Başta aldırmadığı hareketli rüzgar şimdi hararetli bir fırtınaya dönüşmek üzereydi. Sık ve uzun ağaçların dallarından kurtulmayı başaran seri yağmur damlaları sarı bukleleri ıslatıp toprağı boyluyordu. Yapraklar, sanki artlarından ketum bir felaket kovalıyormuşçasına dört bir yana saçılıyordu. Ayağının altındaki toprağın hareket ettiğini hissedinceye kadar etrafında olanları umursamadı. Yerde 4. derece yara ve ısırıklarla yatan Calpio çiftinin göz önünde yok oluşunu da umursamadı. Keskin rüzgarın taşıdığı boğuk ve güçlü uğultuları, titreyen yer tabakasını da.. Dünyasını soyutlaştıran bu değişiklikler uzun bir süre dikkatini çekemedi. Ta ki o parlak ışık huzmesi gözüne takılıncaya kadar. Bedeni benliğiyle birlikte çekilirken midesi altüst olmuştu. Yerkürede oluşmaya yüz tutmuş çatlağın üzerinden hızla atladı; hiçbir şeyin onu durdurmasına izin vermeyeceğini biliyordu. Adımları hızlandıkça ışıltı gözlerini kamaştırmaya devam etti. Ta ki ışığa uzanıp katı yüzeyi soğuk parmaklarında hissedinceye kadar.
Bu kolyeyi biliyordu.
Dünya ters istikamette dönmeye, sonsuz boşlukta çekilmeye devam ederken elindeki kan kırmızı yakuta dikti gözlerini. Göz kapaklarının kırpışması görüşünü bozmuyordu. Bu kolyeyi biliyordu, tanıyordu. Peki bu ne anlama geliyordu? Yakut kolyenin soğuk zinciri teniyle buluşunca irkilmeden edemedi; bu düşünebileceğinden çok daha fazla anıyı geri getirmişti beraberinde. 8. yaş doğum gününden eski ve mutlu kareler gözlerinde canlanırken eli solgun teninin üzerindeki eflatun taşa yöneldi. Parmak uçları soğuk yüzeyle buluşunca gözünden dökülen bir damla yaş yanaklarından süzülüp damla motifi taşın üzerine düştü. Sağ eliyle sıkıca kavradığı yakut kolyeyi yavaşça omuz hizasında kaldırdı.
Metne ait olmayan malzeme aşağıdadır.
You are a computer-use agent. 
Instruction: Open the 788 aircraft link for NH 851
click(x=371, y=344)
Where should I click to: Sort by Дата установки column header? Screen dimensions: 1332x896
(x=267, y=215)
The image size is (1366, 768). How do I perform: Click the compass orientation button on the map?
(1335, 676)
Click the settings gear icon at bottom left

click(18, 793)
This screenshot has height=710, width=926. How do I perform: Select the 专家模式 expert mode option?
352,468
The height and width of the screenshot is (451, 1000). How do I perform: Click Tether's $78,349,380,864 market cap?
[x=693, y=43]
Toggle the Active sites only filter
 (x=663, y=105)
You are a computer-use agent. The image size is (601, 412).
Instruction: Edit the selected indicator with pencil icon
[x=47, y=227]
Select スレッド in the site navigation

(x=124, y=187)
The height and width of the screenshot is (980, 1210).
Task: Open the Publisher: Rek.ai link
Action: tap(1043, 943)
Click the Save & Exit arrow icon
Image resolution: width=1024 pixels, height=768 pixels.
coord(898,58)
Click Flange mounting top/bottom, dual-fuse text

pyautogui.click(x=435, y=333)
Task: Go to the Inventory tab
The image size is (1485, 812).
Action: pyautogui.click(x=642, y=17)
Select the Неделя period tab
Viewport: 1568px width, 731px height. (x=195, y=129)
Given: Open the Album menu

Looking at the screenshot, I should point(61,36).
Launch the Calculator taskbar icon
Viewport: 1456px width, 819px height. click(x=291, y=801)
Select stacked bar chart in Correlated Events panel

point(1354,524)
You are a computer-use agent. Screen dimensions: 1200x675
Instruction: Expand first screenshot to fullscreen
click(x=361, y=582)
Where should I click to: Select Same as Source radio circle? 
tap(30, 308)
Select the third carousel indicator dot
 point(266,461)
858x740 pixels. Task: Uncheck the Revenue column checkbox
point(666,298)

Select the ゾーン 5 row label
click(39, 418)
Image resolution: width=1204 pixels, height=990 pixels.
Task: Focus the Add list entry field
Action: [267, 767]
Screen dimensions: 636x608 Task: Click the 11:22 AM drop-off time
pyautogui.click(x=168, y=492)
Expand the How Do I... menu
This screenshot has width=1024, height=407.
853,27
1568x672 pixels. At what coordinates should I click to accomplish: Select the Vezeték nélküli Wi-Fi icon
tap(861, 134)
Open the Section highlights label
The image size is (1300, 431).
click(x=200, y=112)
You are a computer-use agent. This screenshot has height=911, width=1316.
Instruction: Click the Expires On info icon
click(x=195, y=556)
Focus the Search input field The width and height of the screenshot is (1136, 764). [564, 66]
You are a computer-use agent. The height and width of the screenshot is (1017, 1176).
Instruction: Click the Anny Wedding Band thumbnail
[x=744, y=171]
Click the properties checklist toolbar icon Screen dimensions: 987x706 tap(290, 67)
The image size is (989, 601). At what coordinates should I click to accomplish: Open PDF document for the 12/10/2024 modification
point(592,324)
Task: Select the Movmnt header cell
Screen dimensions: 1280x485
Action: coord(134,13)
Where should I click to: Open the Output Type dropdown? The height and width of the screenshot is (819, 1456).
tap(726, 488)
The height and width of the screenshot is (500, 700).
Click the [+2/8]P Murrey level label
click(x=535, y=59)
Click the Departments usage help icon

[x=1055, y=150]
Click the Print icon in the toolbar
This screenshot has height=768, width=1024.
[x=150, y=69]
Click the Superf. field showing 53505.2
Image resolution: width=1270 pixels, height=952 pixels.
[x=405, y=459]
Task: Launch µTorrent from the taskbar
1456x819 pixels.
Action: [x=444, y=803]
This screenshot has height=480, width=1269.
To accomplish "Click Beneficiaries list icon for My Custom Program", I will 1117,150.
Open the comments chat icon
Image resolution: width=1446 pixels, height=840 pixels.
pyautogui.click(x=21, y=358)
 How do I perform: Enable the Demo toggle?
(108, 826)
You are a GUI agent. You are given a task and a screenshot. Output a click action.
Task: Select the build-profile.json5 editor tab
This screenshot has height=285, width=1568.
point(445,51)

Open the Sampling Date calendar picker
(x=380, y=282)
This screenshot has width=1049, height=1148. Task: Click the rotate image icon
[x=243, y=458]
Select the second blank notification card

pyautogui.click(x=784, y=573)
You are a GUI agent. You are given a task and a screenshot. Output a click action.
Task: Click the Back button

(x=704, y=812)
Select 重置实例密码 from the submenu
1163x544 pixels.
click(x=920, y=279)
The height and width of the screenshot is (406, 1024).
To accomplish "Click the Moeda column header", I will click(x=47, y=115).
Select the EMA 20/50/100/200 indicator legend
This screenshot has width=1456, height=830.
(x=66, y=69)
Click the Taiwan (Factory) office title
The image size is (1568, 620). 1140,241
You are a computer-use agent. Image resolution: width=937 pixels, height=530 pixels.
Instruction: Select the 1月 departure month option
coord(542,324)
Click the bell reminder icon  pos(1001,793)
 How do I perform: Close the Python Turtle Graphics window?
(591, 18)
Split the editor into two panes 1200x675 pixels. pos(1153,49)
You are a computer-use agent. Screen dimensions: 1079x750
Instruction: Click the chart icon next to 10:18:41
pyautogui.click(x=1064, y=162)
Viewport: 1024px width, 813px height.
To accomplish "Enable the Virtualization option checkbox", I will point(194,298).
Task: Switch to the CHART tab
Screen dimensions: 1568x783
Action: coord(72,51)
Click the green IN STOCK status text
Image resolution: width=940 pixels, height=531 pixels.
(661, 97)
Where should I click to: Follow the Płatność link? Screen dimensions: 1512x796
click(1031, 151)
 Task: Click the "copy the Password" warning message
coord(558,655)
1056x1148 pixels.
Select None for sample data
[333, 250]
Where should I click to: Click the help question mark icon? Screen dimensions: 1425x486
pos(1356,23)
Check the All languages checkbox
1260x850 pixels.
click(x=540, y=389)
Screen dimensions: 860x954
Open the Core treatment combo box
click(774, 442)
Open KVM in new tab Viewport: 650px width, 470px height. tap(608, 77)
Deanerys'in kolyesi olduğuna emindi.
Gerçekliği soyutlaşmaya devam ederken yakut motifini önce kalbinin, sonra da mavi eflatun kolyesinin üzerine götürdü. Etrafında yaşananların getirdiği kulak acıtan gürültüler, dingin sessizliğin karmaşasında boğuluyordu. Keskin uğultular boğuklaşarak uzaklaştı da uzaklaştı. Suskundu ortalık; düşünceleri kadar. Ruhu kadar. Bir heykel kadar sabitti durduğu yerde; bir heykel kadar taş, bir heykel kadar soğuk. Karartılar somutlaşmaya devam ederken tek yapabildiği şey, yaş gözlerle kız kardeşinin kolyesine bakmaktı. Görüşü bulanıklaştı, dünyası karardı, mavi gözler sonsuzluğa kapandı. Sessiz fısıltı kulağına çalındığında, her şey için çok geçti artık..
"Daenerys.."
|*|
Boş ciğerlerini tozlu, hafif nemli havayla doldurdu; daha sonra pişman olacağından habersizdi. Odanın rahatsız edici havasını solumuş olmanın verdiği berbat hisle durmaksızın öksürmeye başladı, ne kadar da havasızdı burası böyle! Ani bir dürtüyle ayağa kalkıp solundaki camı güçlükle açtı. İçeriye doluşmaya can atan ferah esintinin yüzünü yalayıp geçmesine izin verdi, temiz oksijeni çekti içine. Bulunduğu odaya göz gezdirerek sessizliğin ahenkli soluğuna kulak kabarttı. Camlardaki ışık yansımaları daha parlak görünüyordu sanki; kusursuz, hiçbir zarar getireceği tehlikesi olmayan bir gün. Hayatın ona verdiği bu tat en güzeliydi, çünkü kendi güzelliği içinde, katıksızdı. Odanın içine süzülen ışık, içerideki bütün eşyaları çirkinliklerinden sıyırıp atarak onları arındırmıştı sanki.
Ne yani, bir rüya mıydı tüm yaşananlar?
Sık sık başına gelen bir şeydi bu; rüyaları vahşi, kalıcı, gerçekçi olurdu. Aradaki farkı çoğu zaman anlamaz, anlayamazdı. Gerçekliğin farkına varmanın verdiği rahatlama ve huzur duygusuyla geri döndü yatağa. Sadece uzanıp yatmak, uyanık olmak ve düş kurmamak güzeldi. Yalnızlığının kalabalığında bütün gün küçük evinin içerisinde oturup kitap okumanın, film seyretmenin sonucu, geceleri gevşemiş, sanki kuvvetten düşmüş gibi yatağa serilmekti; sonuç tabi ki kötü bir uykuydu. Bir de tüm bunlar kana olan açlığıyla harmanlanınca, karmakarışık düşler görmeden bir gece geçiriyor muydu, bilmiyordu. Pozitif düşünceler içinde uçuşup parıldıyor olmak hoştu; hayatın bu yeni tadına kucak açtı hemen. Eskiden uzadıkça uzayan, bitmek bilmeyen düşler görürdü ve kendisini rahatsız ederdi bu. Budalaca işler peşinde koşar, daha budalaca tartışmalara girer, en can sıkıcı, yavan işlerle uğraşırdı. Sıradan bir insan yaşamına sahip olmak gibi.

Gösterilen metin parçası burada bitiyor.